Malware research teams at Microsoft are on high alert this month, as it was revealed that a Russian hacking gang used four new malware strains in a recent phishing campaign in which they impersonated the United States Agency for International Development (USAID). Last week the Microsoft Threat Intelligence Center (MSTIC) reported that the group APT29, also known as Nobelium, had breached USAIDs’ Constant Contact account. With a legitimate account under their control, Nobelium could impersonate USAID flawlessly and engage in a phishing campaign that aimed to deliver malware to targets.
The phishing campaign involved sending emails to over 3,000 email accounts at more than 150 different organizations, including government agencies and organizations devoted to international development, humanitarian, and human rights work.
“This week we observed cyberattacks by the threat actor Nobelium targeting government agencies, think tanks, consultants, and non-governmental organizations. This wave of attacks targeted approximately 3,000 email accounts at more than 150 different organizations. While organizations in the United States received the largest share of attacks, targeted victims span at least 24 countries.
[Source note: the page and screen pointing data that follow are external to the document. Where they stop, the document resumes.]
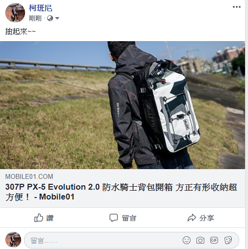Click the speech bubble 留言 comment icon
This screenshot has height=249, width=248.
(x=113, y=218)
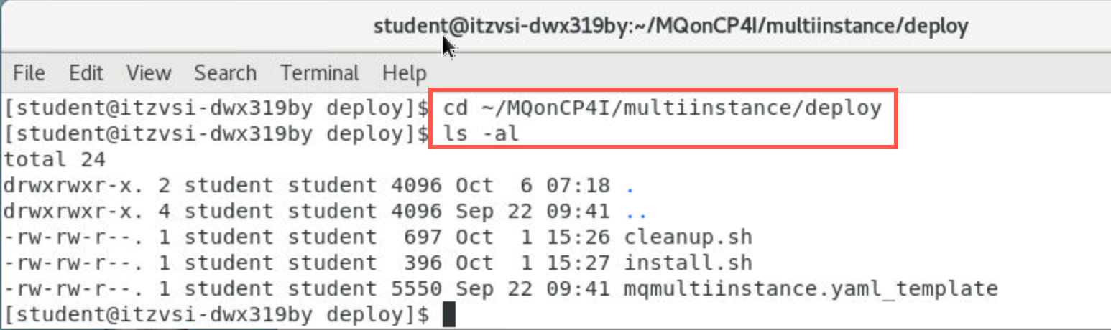Image resolution: width=1111 pixels, height=330 pixels.
Task: Open the File menu
Action: point(29,73)
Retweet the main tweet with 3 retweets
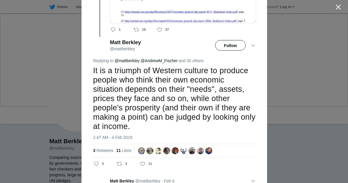 point(119,164)
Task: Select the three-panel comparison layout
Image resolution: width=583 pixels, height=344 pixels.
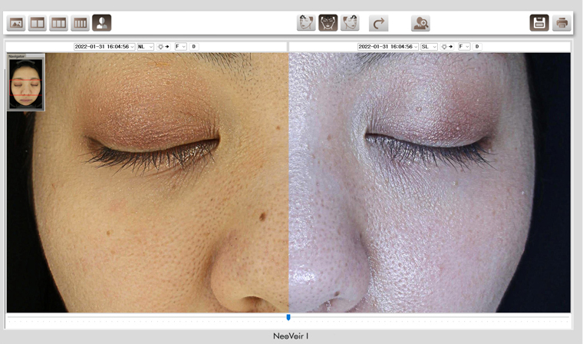Action: 58,23
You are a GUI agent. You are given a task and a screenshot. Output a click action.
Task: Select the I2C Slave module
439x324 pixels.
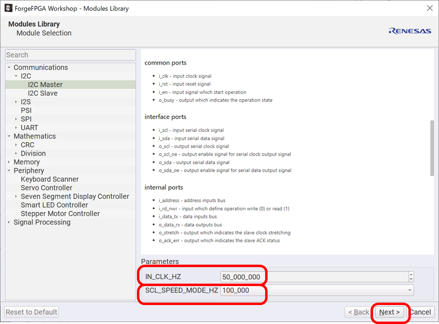(42, 93)
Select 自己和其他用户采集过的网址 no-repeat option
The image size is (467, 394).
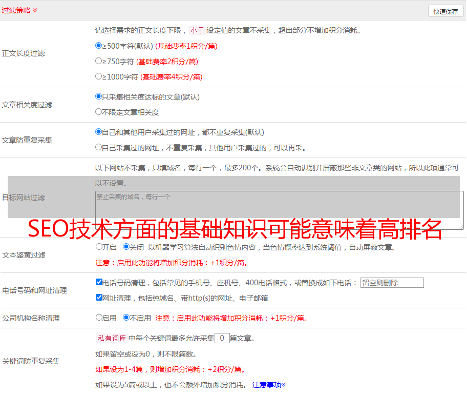99,132
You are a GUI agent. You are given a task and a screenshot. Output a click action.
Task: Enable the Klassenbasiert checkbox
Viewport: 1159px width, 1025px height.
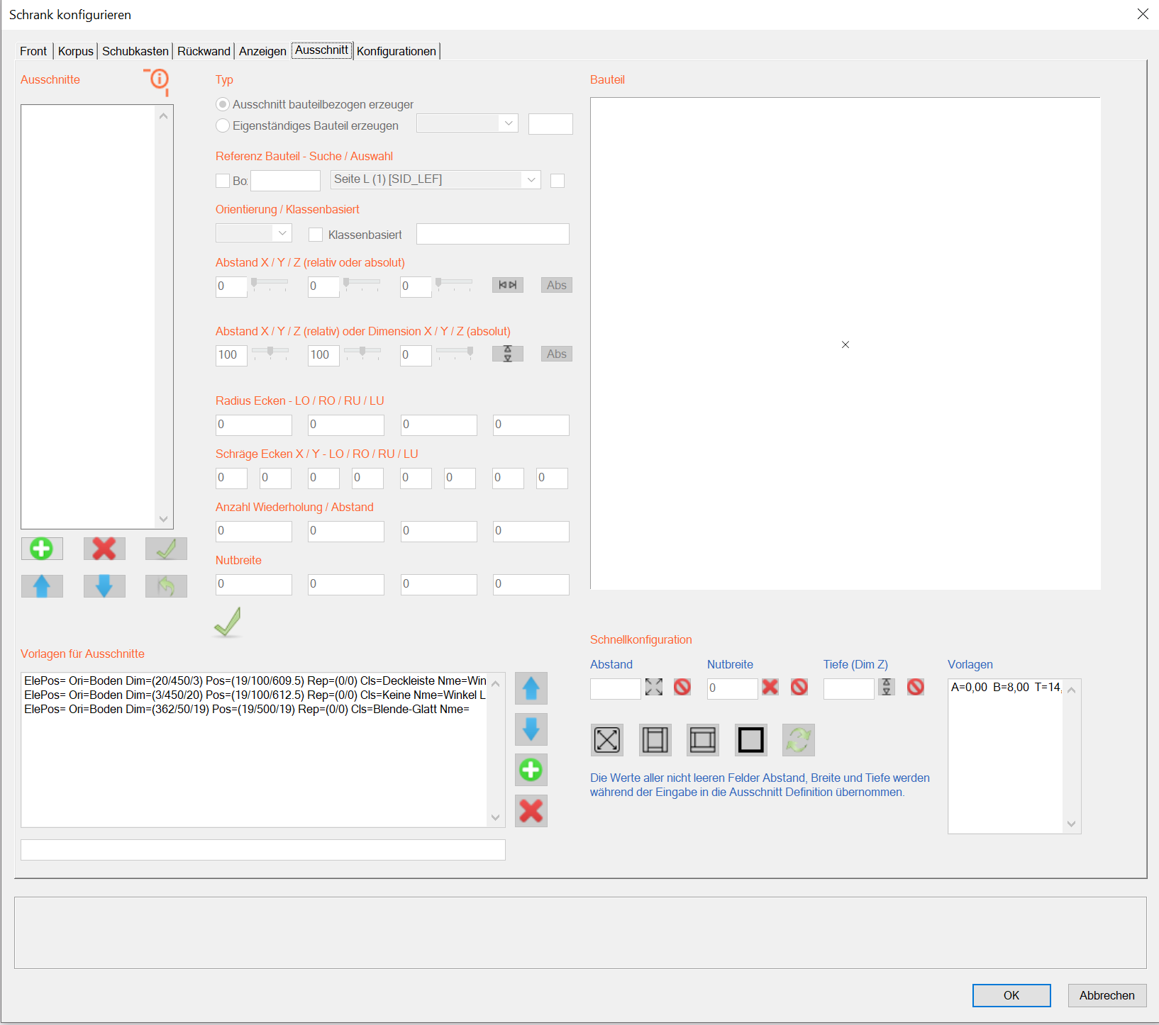(316, 235)
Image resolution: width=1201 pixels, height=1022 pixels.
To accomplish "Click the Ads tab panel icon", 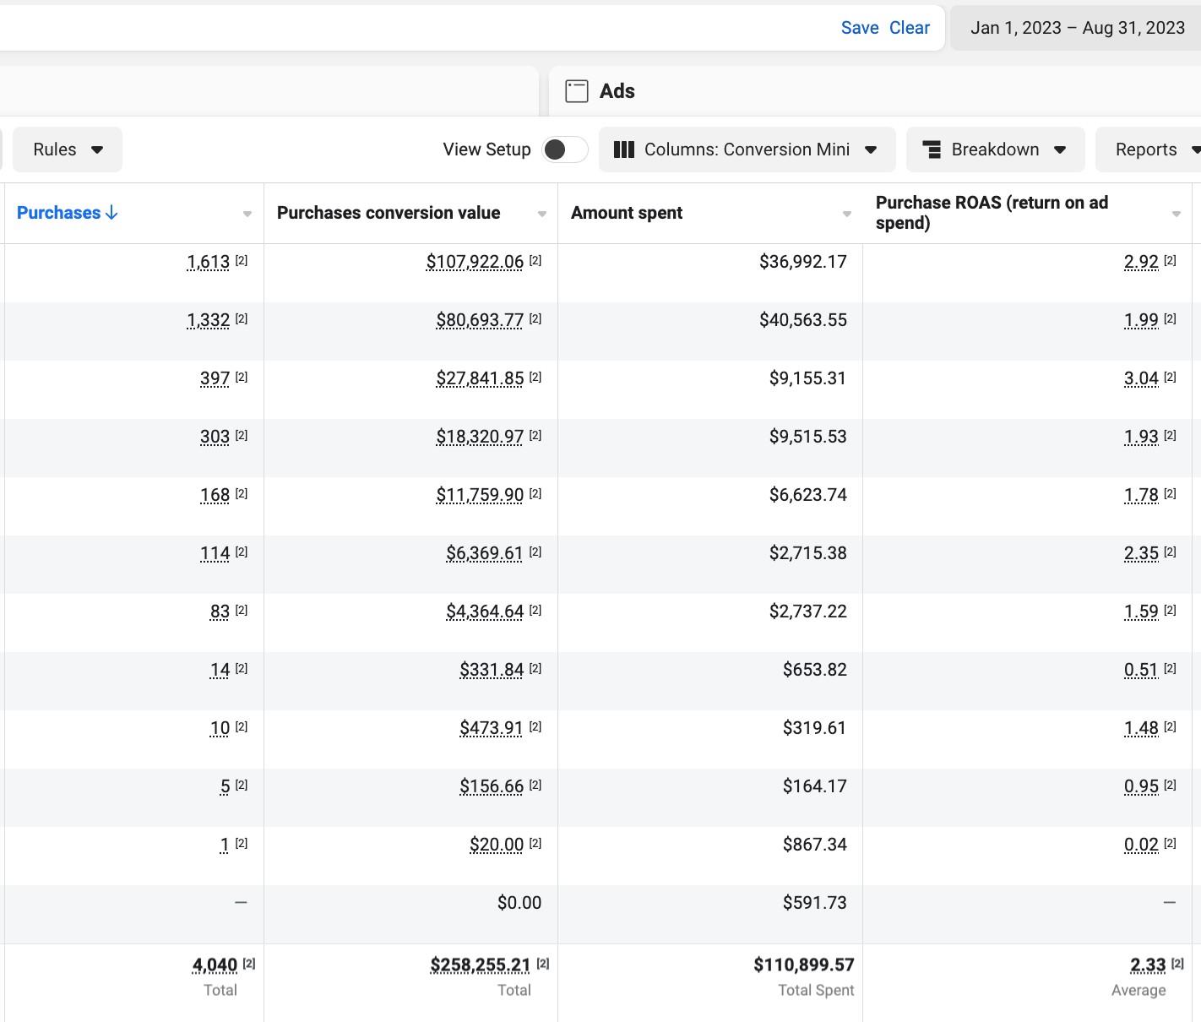I will pyautogui.click(x=577, y=91).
At least a quarter of the targeted organizations were involved in international development, humanitarian, and human rights work.” the report said.
Microsoft also identified Nobelium in the report, the group behind last year’s SolarWinds attack.
“Nobelium, originating from Russia, is the same actor behind the attacks on SolarWinds customers in 2020. These attacks appear to be a continuation of multiple efforts by Nobelium to target government agencies involved in foreign policy as part of intelligence gathering efforts.”
Following the initial report, the MSTIC issued an additional report concerning the types of malware payloads involved in the campaign.
The four new malware strains include an HTML attachment named ‘EnvyScout‘, a downloader known as ‘BoomBox,’ a loader known as ‘NativeZone‘, and a shellcode downloader and launcher named ‘VaporRage.’
“The actor was able to distribute phishing emails that looked authentic but included a link that, when clicked, inserted a malicious file used to distribute a backdoor we call NativeZone.” the report stated.
Analysis of the 4 Malware Strains
Note: The Malware strains were analysed by the Microsoft Threat Intelligence Center (MSTIC) and BleepingComputer.
NV.html, tracked by Microsoft as EnvyScout, can be best described as a malicious dropper capable of de-obfuscating and writing a malicious ISO file to disk. EnvyScout is chiefly delivered to targets of NOBELIUM by way of an attachment to spear-phishing emails.
Distributed as a file named NV.html, when opened, the HTML file will attempt to load an image from a file:// URL. When doing this, Windows may send the logged-in user’s Windows NTLM credentials to the remote site, which attackers can capture and brute-force to reveal the plain text password.
Microsoft states that the attachment is also used to convert an embedded text blob into a malicious ISO saved as NV.img to the local file system.
BOOM.exe, tracked by Microsoft as “BoomBox”, can be best described as a malicious downloader. The downloader is responsible for downloading and executing the next-stage components of the infection. These components are downloaded from Dropbox (using a hardcoded Dropbox Bearer/Access token).
When executed, BoomBox ensures that a directory named NV is present in its current working directory; otherwise it terminates. If the directory is present, BoomBox displays the contents of the NV directory in a new Windows Explorer window (leaving it up to the user to open the PDF file).
After decrypting the downloaded files, BoomBox will save them as %AppData% MicrosoftNativeCacheNativeCacheSvc.dll and %AppData%SystemCertificatesCertPKIProvider.dll, and execute them using rundll32.exe.
NativeCacheSvc.dll is configured to launch automatically when a user logs into Windows and is used to launch CertPKIProvider.dll.
As a final stage, the BoomBox malware will gather information about the Windows domain, encrypts the collected data, and then sends it to a remote server under the attacker’s control.
“As the final reconnaissance step, if the system is domain-joined, BoomBox executes an LDAP query to gather data such as distinguished name, SAM account name, email, and display name of all domain users via the filter (&(objectClass=user)(objectCategory=person)),” Microsoft explains.
NativeCacheSvc.dll, tracked by Microsoft as “NativeZone” can best be described as a malicious loader responsible for utilizing rundll32.exe to load the malicious downloader component CertPKIProvider.dll.
The malicious functionality of NativeCacheSvc.dll is located inside a DLL export named configNativeCache.
As shown above, the export function executes rundll32.exe to load %AppData%\SystemCertificates\Lib\CertPKIProvider.dll by calling its export function named eglGetConfigs.
CertPKIProvider.dll, tracked by Microsoft as “VaporRage” can best be described as a shellcode downloader. This version of VaporRage contains 11 export functions including eglGetConfigs, which houses the malicious functionality of the DLL.
When launched, the malware will connect back to a remote command and control server, where it will register itself with the attackers and then repeatedly connect back to the remote site for a shellcode to download.
When shellcodes are downloaded, the malware will execute them to perform various malicious activities, including the deployment of Cobalt Strike beacons.